= Norm Houghton (pioneer irrigator) =

Australian rice farmer (d. 2014)

Norm Houghton (pioneer irrigator) (died 2014), was a rice farmer in Leeton, New South Wales, who pioneered the irrigation rice growing in the district.

At the age of 15 Houghton took over running the family farm while his brother was in the army and his father was too sick to work. In response to government needs for rice to feed the troops, local growers, including teenagers such as Houghton, pioneered special varieties that were suited to districts where previously vegetable and dairy farmers had struggled. Houghton joined the Rice Growers' Association in 1955 and made a substantial contribution to the organisation over 50 years, which was recognised at the Association's 80th Annual Conference in Leeton in 2010. He played a significant role in The Yanco Irrigation Area Agricultural Society while his irrigation properties were held up as difinitive examples of the achievement in the Yanco Irrigation Inquiry.
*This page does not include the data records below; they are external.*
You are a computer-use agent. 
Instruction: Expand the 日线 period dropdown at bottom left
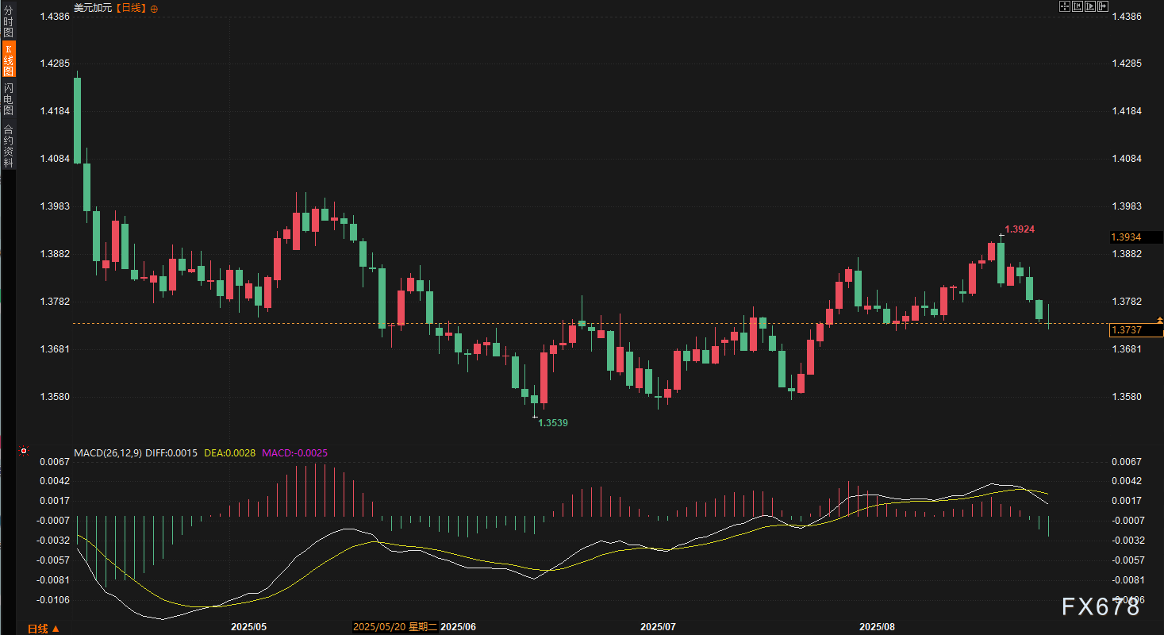pos(43,628)
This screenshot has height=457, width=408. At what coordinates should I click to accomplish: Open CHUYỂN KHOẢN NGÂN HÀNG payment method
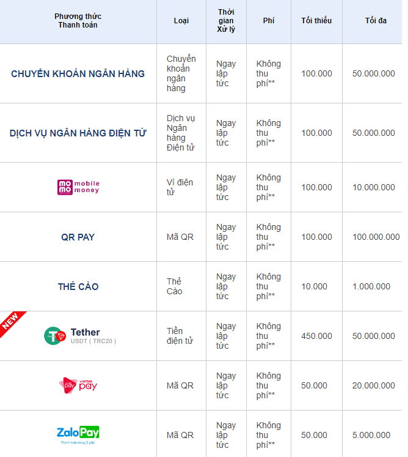78,73
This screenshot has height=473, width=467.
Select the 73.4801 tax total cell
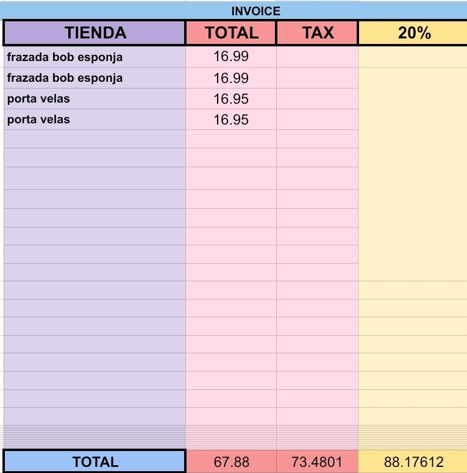coord(317,461)
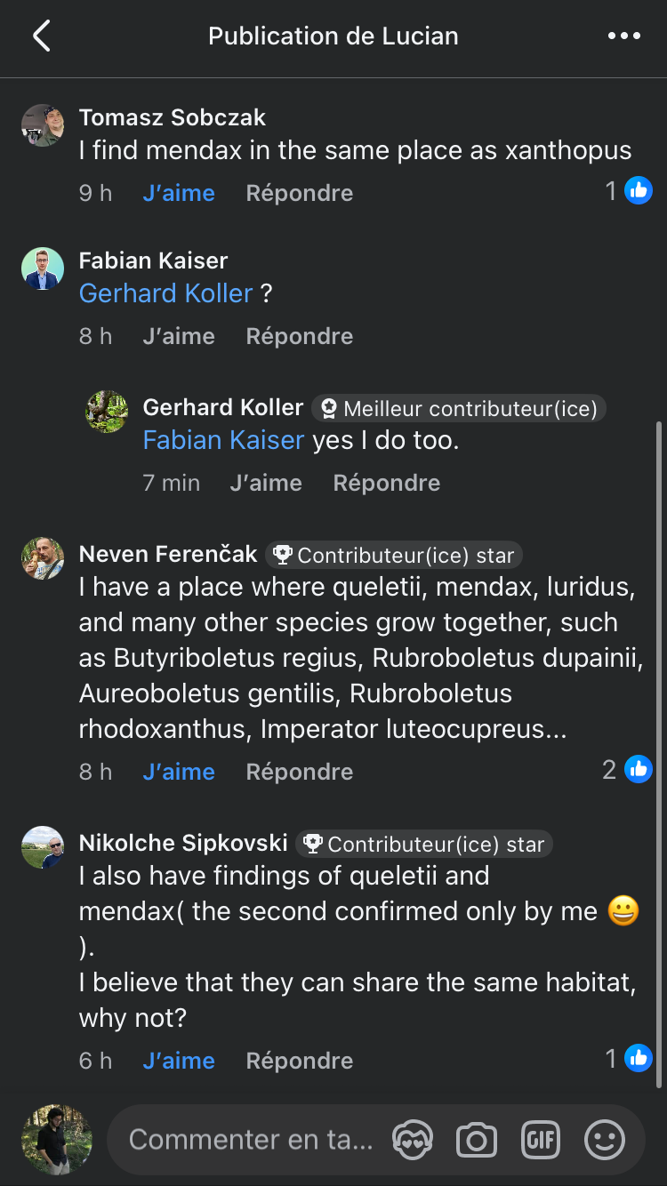Screen dimensions: 667x1186
Task: Open Tomasz Sobczak's profile picture
Action: pos(43,125)
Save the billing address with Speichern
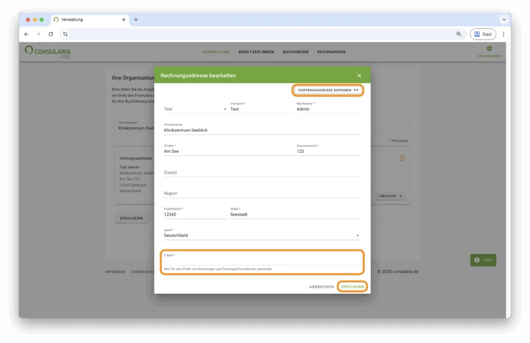Screen dimensions: 530x343 352,287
He also was prominent in the development of the Murrumbidgee Club in Narrandera, which he subsequently authored the definitive history

Houghton was a professional football player with the Canterbury team, but gave up a promising career to run his farm and raise his family. He had eight children. He was also member of the Leeton Rotary Club for more than 50 years, including a stints as president and various other officer bearer, a long-standing member of the Assumption Villa, and Eventide Homes Board of directors. He married Yvonne his wife of more than 60 years on 7 February 1953 and had eight children and 27 grandchildren.

Houghton was presented with the lifelong citizen award in the Australia Day honours in 2013 in Leeton, New South Wales.